### Selected text

And so actually I received, when I was still right in the midst of working in Jack — in Jackson, I received a notice that I had to report to Fort Jackson for induction into the army. Now I had been negligent to make the argument that I would object to military service on the basis of conscience because that philosophy of nonviolence had convinced me that I was, would not be a very, very good soldier, but I would be willing to serve my country in an alternate, capacity.

So not being a CO, I get to Fort Jackson. We take all of these, preliminary tests the first day. The sergeant says, "Looks good." The next day he says, "Well, I see you have an arrest record here." I said, "Indeed, I do." "Well, you're not morally fit to serve in the military, except we'll think about this." And when he said that, he said, "We're going to let you go for a few days."

And I went very quickly to resurrect the interest that I had shown in a couple of graduate schools. One was Atlanta University in Atlanta, Georgia. The other one that I'd been admitted to was the University of Washington, on the West Coast, and the University of Illinois, Champaign-Urbana [Urbana-Champaign]. So I had those choices. But I checked to see when sessions were starting and so the sessions were starting for summer school at Atlanta University. So I found myself in graduate school, [laughs] rather quickly and that, of course, staved off the business of having to, to try to resurrect conscientious objector status.

### Information shown
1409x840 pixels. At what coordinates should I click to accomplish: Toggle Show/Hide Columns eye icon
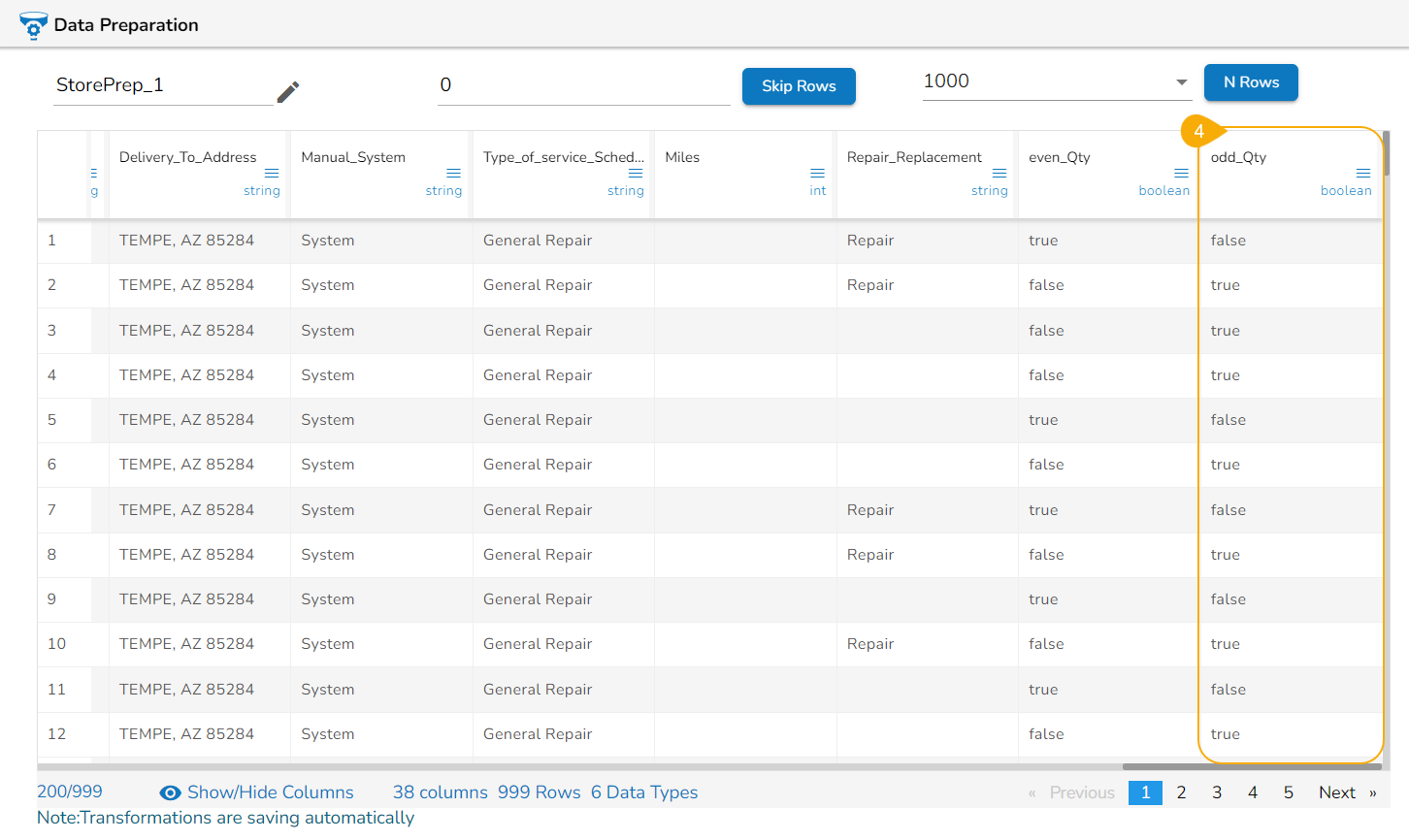[170, 793]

### Stated task
Write out everything in the induction account from "And so actually" down to "an alternate, capacity.", substituting "recruit" for "soldier". The material is unrelated to the induction account.

### Answer to the problem
And so actually I received, when I was still right in the midst of working in Jack — in Jackson, I received a notice that I had to report to Fort Jackson for induction into the army. Now I had been negligent to make the argument that I would object to military service on the basis of conscience because that philosophy of nonviolence had convinced me that I was, would not be a very, very good recruit, but I would be willing to serve my country in an alternate, capacity.